Cependant, bien que ce scénario apparaisse favorable en termes de coût et de réduction des émissions, il se heurte à des obstacles notables, pratiques et politiques. L’Allemagne a fait de la sortie du nucléaire un pilier de sa politique énergétique, particulièrement après les accidents de Tchernobyl et de Fukushima, qui ont renforcé la méfiance du public à l’égard du nucléaire. Ce contexte politique a fait de l’abandon de l’énergie nucléaire un point presque irrévocable pour les responsables allemands. Dès lors, envisager une expansion nucléaire en 2002 aurait nécessité un soutien politique et social difficilement réalisable. Aussi, l’étude ne prend pas suffisamment en compte les coûts liés à la gestion des déchets nucléaires, problématique complexe et coûteuse pour tout pays utilisateur de cette technologie.

Enfin, la comparaison n’intègre pas les risques financiers associés aux grands projets nucléaires, souvent coûteux et nécessitant des garanties publiques pour attirer des investisseurs. Ces projets peuvent également être affectés par les fluctuations des coûts comme en témoigne l’EPR de Flamanville. Ignorer ces aspects limite l’exactitude du modèle financier proposé par l’étude et peut en réduire la faisabilité en conditions réelles.

• • •

▶ Consigne 1: Recopiez à l'identique le passage de l'extrait sur l'énergie nucléaire qui s'ouvre sur les mots contenant "Enfin, la comparaison" et se clôt sur "en conditions réelles.".

▶ Liste des entrées:
• • •

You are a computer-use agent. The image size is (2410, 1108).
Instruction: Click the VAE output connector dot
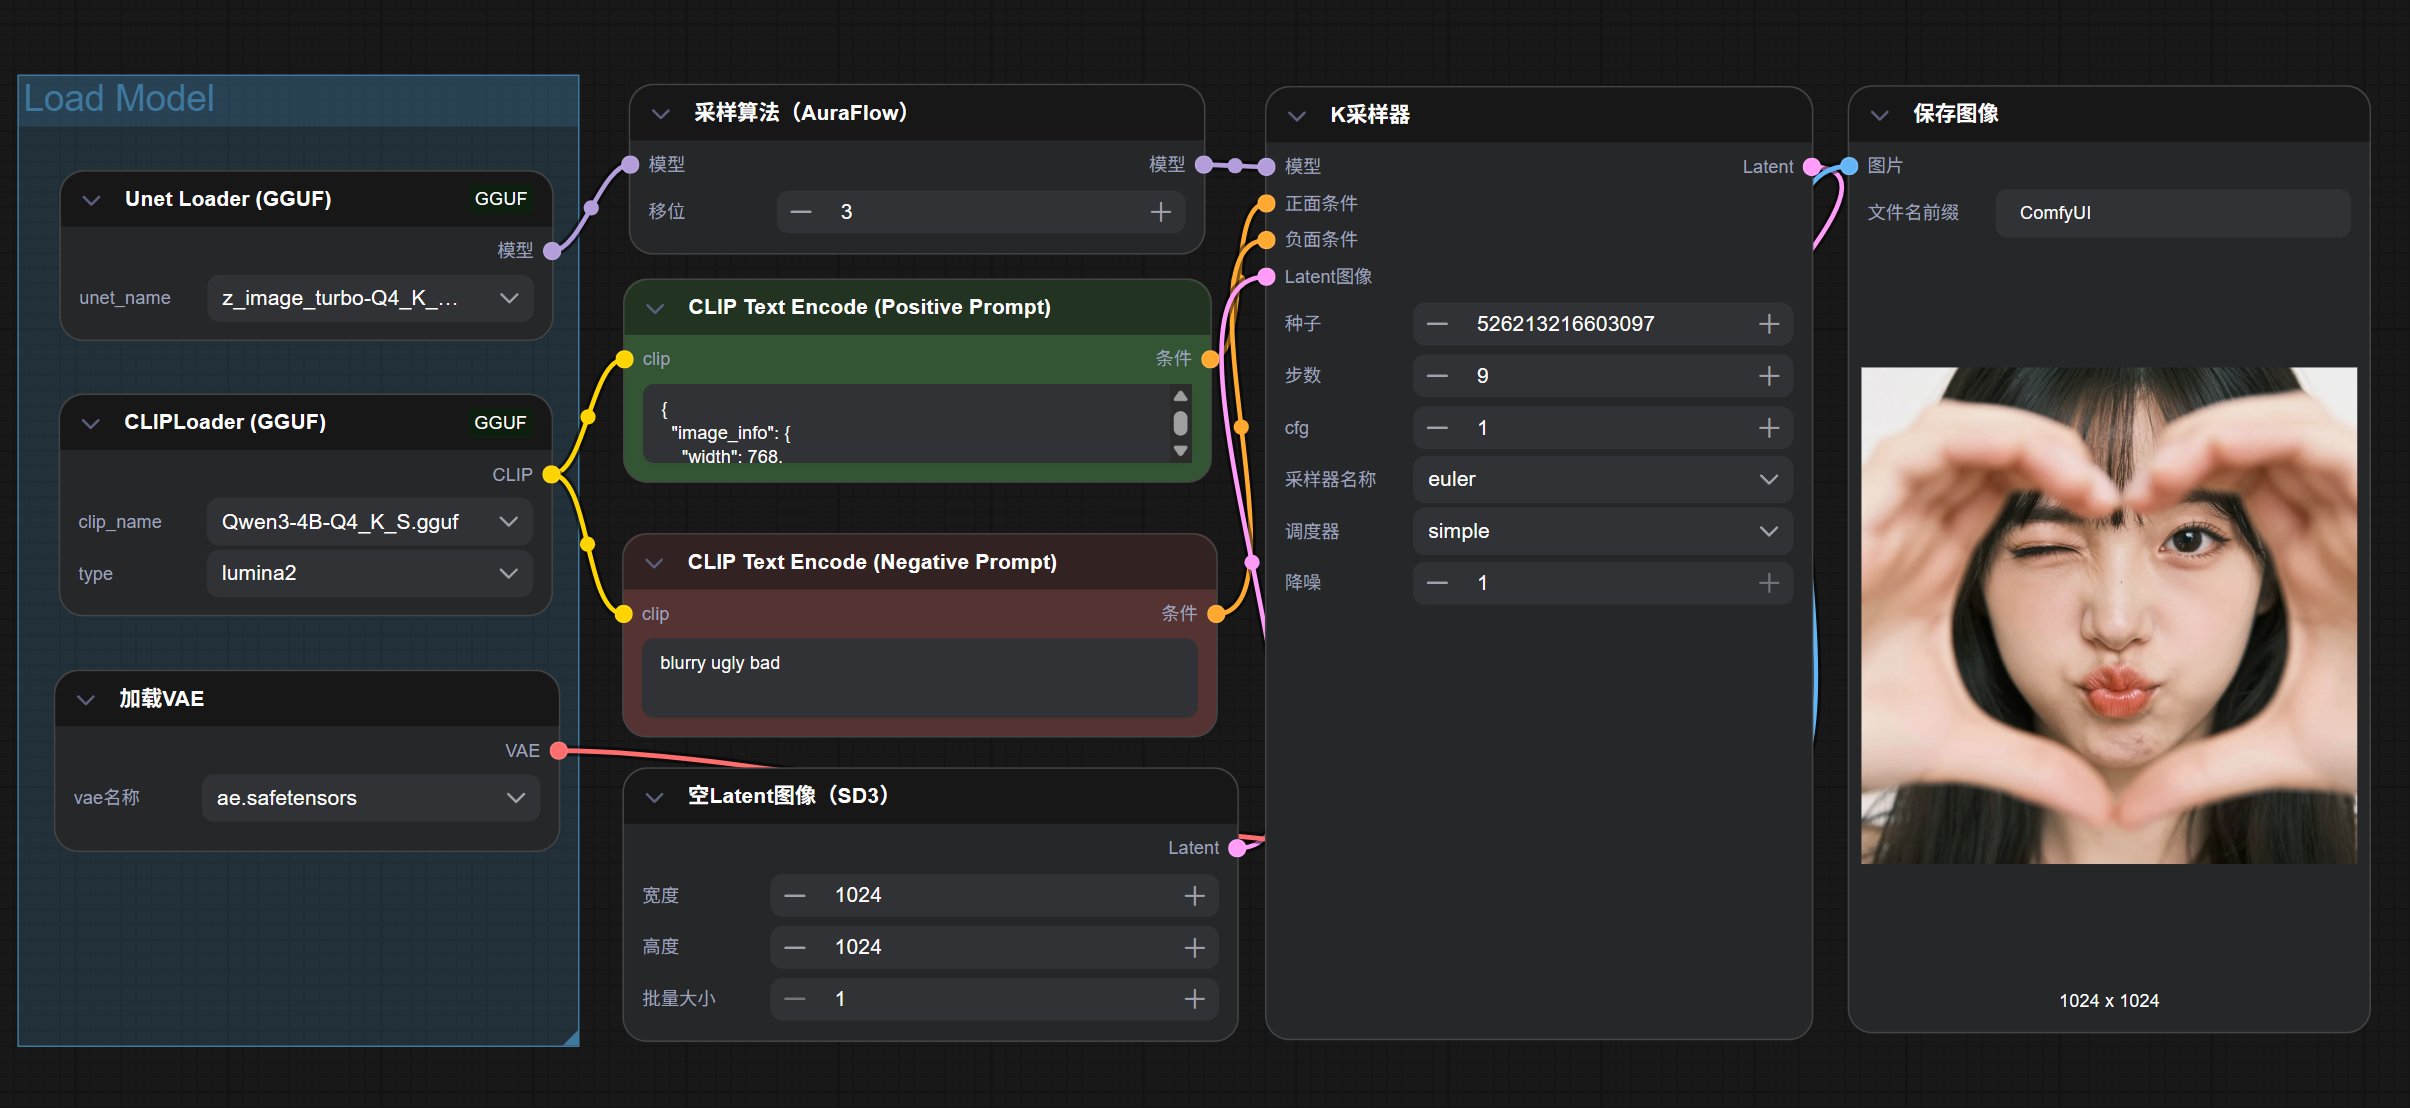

• • •

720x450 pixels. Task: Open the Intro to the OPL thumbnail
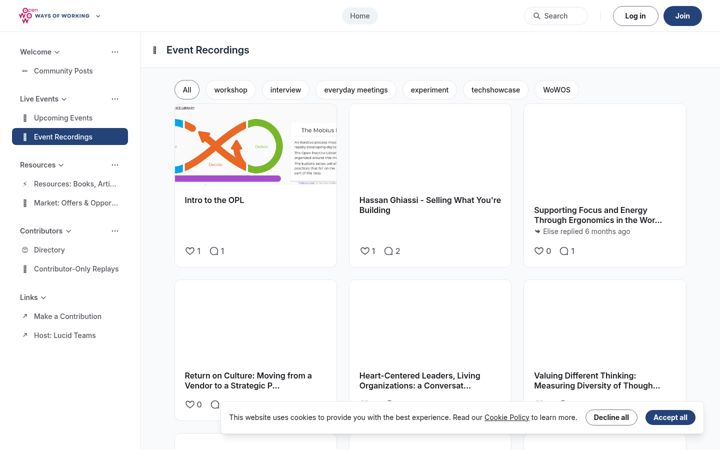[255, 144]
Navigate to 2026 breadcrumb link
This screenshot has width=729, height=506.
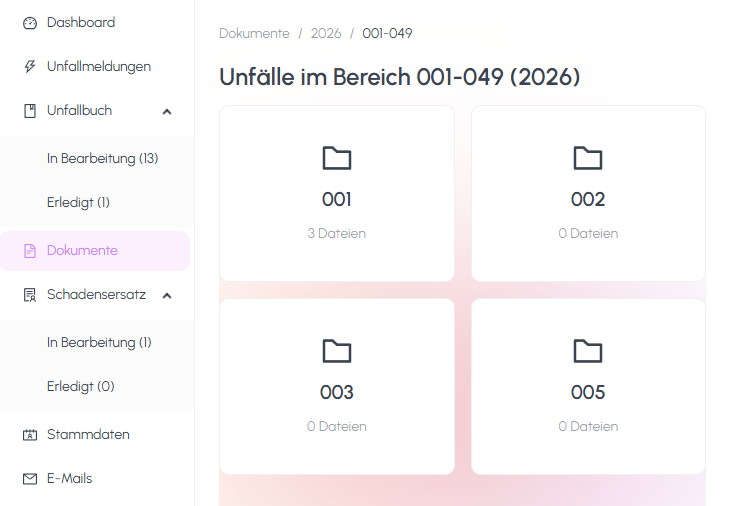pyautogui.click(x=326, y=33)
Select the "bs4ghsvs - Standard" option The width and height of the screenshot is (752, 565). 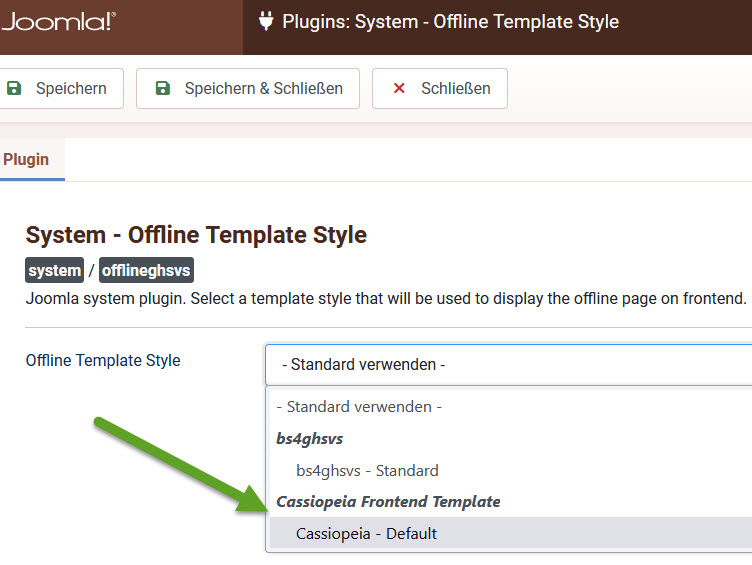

• • •

▶ Consigne 2: Réécrivez sous forme de liste JSON de chaînes, à raison d'une chaîne par ligne et sans les lignes vides, la partie des entrées qui commence à la ligne contenant "Navigate to 2026 breadcrumb link" et se termine à la ligne contenant "is (752, 565).", ces deux lignes comprises. Laissez les images de côté dans votre réponse.

▶ Résultat 1:
Enfin, la comparaison n’intègre pas les risques financiers associés aux grands projets nucléaires, souvent coûteux et nécessitant des garanties publiques pour attirer des investisseurs. Ces projets peuvent également être affectés par les fluctuations des coûts comme en témoigne l’EPR de Flamanville. Ignorer ces aspects limite l’exactitude du modèle financier proposé par l’étude et peut en réduire la faisabilité en conditions réelles.

▶ Résultat 2:
[
  "Navigate to 2026 breadcrumb link",
  "This screenshot has width=729, height=506.",
  "pyautogui.click(x=326, y=33)",
  "Select the \"bs4ghsvs - Standard\" option The width and height of the screenshot is (752, 565). "
]